### TO BE DONE
Rewrite every line of the rows below as a JSON list of strings, one string per line, omitting blank lines.

### PROVIDED MATERIAL
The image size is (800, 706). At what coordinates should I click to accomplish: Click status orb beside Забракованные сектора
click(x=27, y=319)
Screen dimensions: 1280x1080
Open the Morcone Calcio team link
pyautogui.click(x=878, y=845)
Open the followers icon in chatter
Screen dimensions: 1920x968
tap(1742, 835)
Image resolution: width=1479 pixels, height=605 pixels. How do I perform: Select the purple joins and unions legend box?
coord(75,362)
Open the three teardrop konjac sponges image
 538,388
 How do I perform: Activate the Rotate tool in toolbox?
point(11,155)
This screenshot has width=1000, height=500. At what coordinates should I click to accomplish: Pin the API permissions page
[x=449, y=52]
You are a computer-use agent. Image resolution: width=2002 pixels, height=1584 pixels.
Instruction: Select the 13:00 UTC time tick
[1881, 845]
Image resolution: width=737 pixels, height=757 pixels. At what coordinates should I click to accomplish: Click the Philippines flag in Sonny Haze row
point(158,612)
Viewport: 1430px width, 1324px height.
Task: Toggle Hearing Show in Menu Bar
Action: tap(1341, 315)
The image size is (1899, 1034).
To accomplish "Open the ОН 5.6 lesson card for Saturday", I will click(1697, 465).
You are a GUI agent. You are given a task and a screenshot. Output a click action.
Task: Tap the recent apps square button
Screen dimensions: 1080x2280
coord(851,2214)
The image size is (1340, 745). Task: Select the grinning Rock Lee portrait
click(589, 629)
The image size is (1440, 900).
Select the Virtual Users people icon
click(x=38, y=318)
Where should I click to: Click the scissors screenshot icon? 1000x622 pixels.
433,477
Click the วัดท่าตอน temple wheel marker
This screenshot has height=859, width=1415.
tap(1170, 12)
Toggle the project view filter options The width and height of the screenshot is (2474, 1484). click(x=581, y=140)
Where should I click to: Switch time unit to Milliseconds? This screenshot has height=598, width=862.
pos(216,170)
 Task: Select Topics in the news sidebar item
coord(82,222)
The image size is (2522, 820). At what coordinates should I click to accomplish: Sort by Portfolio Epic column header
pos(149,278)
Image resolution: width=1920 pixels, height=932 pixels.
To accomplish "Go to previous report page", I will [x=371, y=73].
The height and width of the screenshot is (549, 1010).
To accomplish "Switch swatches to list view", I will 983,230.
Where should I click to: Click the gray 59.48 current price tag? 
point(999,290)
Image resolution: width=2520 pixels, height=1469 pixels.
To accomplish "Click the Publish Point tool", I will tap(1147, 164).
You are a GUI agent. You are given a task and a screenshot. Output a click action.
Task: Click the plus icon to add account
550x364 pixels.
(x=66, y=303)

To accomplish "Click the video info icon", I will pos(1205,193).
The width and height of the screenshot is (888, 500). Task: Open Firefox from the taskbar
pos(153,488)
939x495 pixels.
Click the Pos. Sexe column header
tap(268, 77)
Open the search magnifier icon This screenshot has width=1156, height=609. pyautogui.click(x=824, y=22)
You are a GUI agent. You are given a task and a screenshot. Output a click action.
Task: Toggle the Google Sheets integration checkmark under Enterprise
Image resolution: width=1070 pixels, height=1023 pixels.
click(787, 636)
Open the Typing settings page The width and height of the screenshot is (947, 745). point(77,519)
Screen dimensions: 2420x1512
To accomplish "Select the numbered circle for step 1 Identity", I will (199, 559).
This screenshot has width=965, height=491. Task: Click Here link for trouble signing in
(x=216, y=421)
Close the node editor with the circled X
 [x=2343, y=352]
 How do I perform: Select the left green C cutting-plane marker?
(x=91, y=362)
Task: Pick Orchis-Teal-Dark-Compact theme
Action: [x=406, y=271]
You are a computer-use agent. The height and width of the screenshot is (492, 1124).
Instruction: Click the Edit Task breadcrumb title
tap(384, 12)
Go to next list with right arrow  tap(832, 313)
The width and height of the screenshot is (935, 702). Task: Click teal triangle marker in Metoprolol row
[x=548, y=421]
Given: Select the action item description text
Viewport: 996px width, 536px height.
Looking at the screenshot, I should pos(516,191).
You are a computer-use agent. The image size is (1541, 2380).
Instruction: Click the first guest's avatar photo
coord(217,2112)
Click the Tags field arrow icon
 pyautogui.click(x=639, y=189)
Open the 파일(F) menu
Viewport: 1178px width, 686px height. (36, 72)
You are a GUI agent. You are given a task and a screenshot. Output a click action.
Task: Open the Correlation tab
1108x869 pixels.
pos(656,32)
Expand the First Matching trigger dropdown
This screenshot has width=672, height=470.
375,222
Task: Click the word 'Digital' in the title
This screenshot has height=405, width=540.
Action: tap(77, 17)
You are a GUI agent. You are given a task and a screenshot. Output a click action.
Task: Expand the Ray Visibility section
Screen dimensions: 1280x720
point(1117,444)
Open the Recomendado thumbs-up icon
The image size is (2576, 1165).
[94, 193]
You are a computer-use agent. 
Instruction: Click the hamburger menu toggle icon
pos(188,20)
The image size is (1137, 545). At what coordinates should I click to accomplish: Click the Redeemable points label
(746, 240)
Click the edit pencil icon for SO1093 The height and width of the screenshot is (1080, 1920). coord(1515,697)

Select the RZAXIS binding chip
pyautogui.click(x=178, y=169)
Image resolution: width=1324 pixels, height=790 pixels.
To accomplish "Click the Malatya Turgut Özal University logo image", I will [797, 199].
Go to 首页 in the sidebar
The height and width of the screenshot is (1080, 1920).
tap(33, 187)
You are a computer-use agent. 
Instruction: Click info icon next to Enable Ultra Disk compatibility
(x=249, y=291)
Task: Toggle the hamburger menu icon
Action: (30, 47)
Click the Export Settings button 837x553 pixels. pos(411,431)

### FINISHED ANSWER
[
  "The image size is (800, 706). At what coordinates should I click to accomplish: Click status orb beside Забракованные сектора",
  "click(x=27, y=319)",
  "Screen dimensions: 1280x1080",
  "Open the Morcone Calcio team link",
  "pyautogui.click(x=878, y=845)",
  "Open the followers icon in chatter",
  "Screen dimensions: 1920x968",
  "tap(1742, 835)",
  "Image resolution: width=1479 pixels, height=605 pixels. How do I perform: Select the purple joins and unions legend box?",
  "coord(75,362)",
  "Open the three teardrop konjac sponges image",
  " 538,388",
  " How do I perform: Activate the Rotate tool in toolbox?",
  "point(11,155)",
  "This screenshot has width=1000, height=500. At what coordinates should I click to accomplish: Pin the API permissions page",
  "[x=449, y=52]",
  "You are a computer-use agent. Image resolution: width=2002 pixels, height=1584 pixels.",
  "Instruction: Select the 13:00 UTC time tick",
  "[1881, 845]",
  "Image resolution: width=737 pixels, height=757 pixels. At what coordinates should I click to accomplish: Click the Philippines flag in Sonny Haze row",
  "point(158,612)",
  "Viewport: 1430px width, 1324px height.",
  "Task: Toggle Hearing Show in Menu Bar",
  "Action: tap(1341, 315)",
  "The image size is (1899, 1034).",
  "To accomplish \"Open the ОН 5.6 lesson card for Saturday\", I will click(1697, 465).",
  "You are a GUI agent. You are given a task and a screenshot. Output a click action.",
  "Task: Tap the recent apps square button",
  "Screen dimensions: 1080x2280",
  "coord(851,2214)",
  "The image size is (1340, 745). Task: Select the grinning Rock Lee portrait",
  "click(589, 629)",
  "The image size is (1440, 900).",
  "Select the Virtual Users people icon",
  "click(x=38, y=318)",
  "Where should I click to: Click the scissors screenshot icon? 1000x622 pixels.",
  "433,477",
  "Click the วัดท่าตอน temple wheel marker",
  "This screenshot has height=859, width=1415.",
  "tap(1170, 12)",
  "Toggle the project view filter options The width and height of the screenshot is (2474, 1484). click(x=581, y=140)",
  "Where should I click to: Switch time unit to Milliseconds? This screenshot has height=598, width=862.",
  "pos(216,170)",
  " Task: Select Topics in the news sidebar item",
  "coord(82,222)",
  "The image size is (2522, 820). At what coordinates should I click to accomplish: Sort by Portfolio Epic column header",
  "pos(149,278)",
  "Image resolution: width=1920 pixels, height=932 pixels.",
  "To accomplish \"Go to previous report page\", I will [x=371, y=73].",
  "The height and width of the screenshot is (549, 1010).",
  "To accomplish \"Switch swatches to list view\", I will 983,230.",
  "Where should I click to: Click the gray 59.48 current price tag? ",
  "point(999,290)",
  "Image resolution: width=2520 pixels, height=1469 pixels.",
  "To accomplish \"Click the Publish Point tool\", I will tap(1147, 164).",
  "You are a GUI agent. You are given a task and a screenshot. Output a click action.",
  "Task: Click the plus icon to add account",
  "550x364 pixels.",
  "(x=66, y=303)",
  "To accomplish \"Click the video info icon\", I will pos(1205,193).",
  "The width and height of the screenshot is (888, 500). Task: Open Firefox from the taskbar",
  "pos(153,488)",
  "939x495 pixels.",
  "Click the Pos. Sexe column header",
  "tap(268, 77)",
  "Open the search magnifier icon This screenshot has width=1156, height=609. pyautogui.click(x=824, y=22)",
  "You are a GUI agent. You are given a task and a screenshot. Output a click action.",
  "Task: Toggle the Google Sheets integration checkmark under Enterprise",
  "Image resolution: width=1070 pixels, height=1023 pixels.",
  "click(787, 636)",
  "Open the Typing settings page The width and height of the screenshot is (947, 745). point(77,519)",
  "Screen dimensions: 2420x1512",
  "To accomplish \"Select the numbered circle for step 1 Identity\", I will (199, 559).",
  "This screenshot has width=965, height=491. Task: Click Here link for trouble signing in",
  "(x=216, y=421)",
  "Close the node editor with the circled X",
  " [x=2343, y=352]",
  " How do I perform: Select the left green C cutting-plane marker?",
  "(x=91, y=362)",
  "Task: Pick Orchis-Teal-Dark-Compact theme",
  "Action: [x=406, y=271]",
  "You are a computer-use agent. The height and width of the screenshot is (492, 1124).",
  "Instruction: Click the Edit Task breadcrumb title",
  "tap(384, 12)",
  "Go to next list with right arrow  tap(832, 313)",
  "The width and height of the screenshot is (935, 702). Task: Click teal triangle marker in Metoprolol row",
  "[x=548, y=421]",
  "Given: Select the action item description text",
  "Viewport: 996px width, 536px height.",
  "Looking at the screenshot, I should pos(516,191).",
  "You are a computer-use agent. The image size is (1541, 2380).",
  "Instruction: Click the first guest's avatar photo",
  "coord(217,2112)",
  "Click the Tags field arrow icon",
  " pyautogui.click(x=639, y=189)",
  "Open the 파일(F) menu",
  "Viewport: 1178px width, 686px height. (36, 72)",
  "You are a GUI agent. You are given a task and a screenshot. Output a click action.",
  "Task: Open the Correlation tab",
  "1108x869 pixels.",
  "pos(656,32)",
  "Expand the First Matching trigger dropdown",
  "This screenshot has width=672, height=470.",
  "375,222",
  "Task: Click the word 'Digital' in the title",
  "This screenshot has height=405, width=540.",
  "Action: tap(77, 17)",
  "You are a GUI agent. You are given a task and a screenshot. Output a click action.",
  "Task: Expand the Ray Visibility section",
  "Screen dimensions: 1280x720",
  "point(1117,444)",
  "Open the Recomendado thumbs-up icon",
  "The image size is (2576, 1165).",
  "[94, 193]",
  "You are a computer-use agent. ",
  "Instruction: Click the hamburger menu toggle icon",
  "pos(188,20)",
  "The image size is (1137, 545). At what coordinates should I click to accomplish: Click the Redeemable points label",
  "(746, 240)",
  "Click the edit pencil icon for SO1093 The height and width of the screenshot is (1080, 1920). coord(1515,697)",
  "Select the RZAXIS binding chip",
  "pyautogui.click(x=178, y=169)",
  "Image resolution: width=1324 pixels, height=790 pixels.",
  "To accomplish \"Click the Malatya Turgut Özal University logo image\", I will [797, 199].",
  "Go to 首页 in the sidebar",
  "The height and width of the screenshot is (1080, 1920).",
  "tap(33, 187)",
  "You are a computer-use agent. ",
  "Instruction: Click info icon next to Enable Ultra Disk compatibility",
  "(x=249, y=291)",
  "Task: Toggle the hamburger menu icon",
  "Action: (30, 47)",
  "Click the Export Settings button 837x553 pixels. pos(411,431)"
]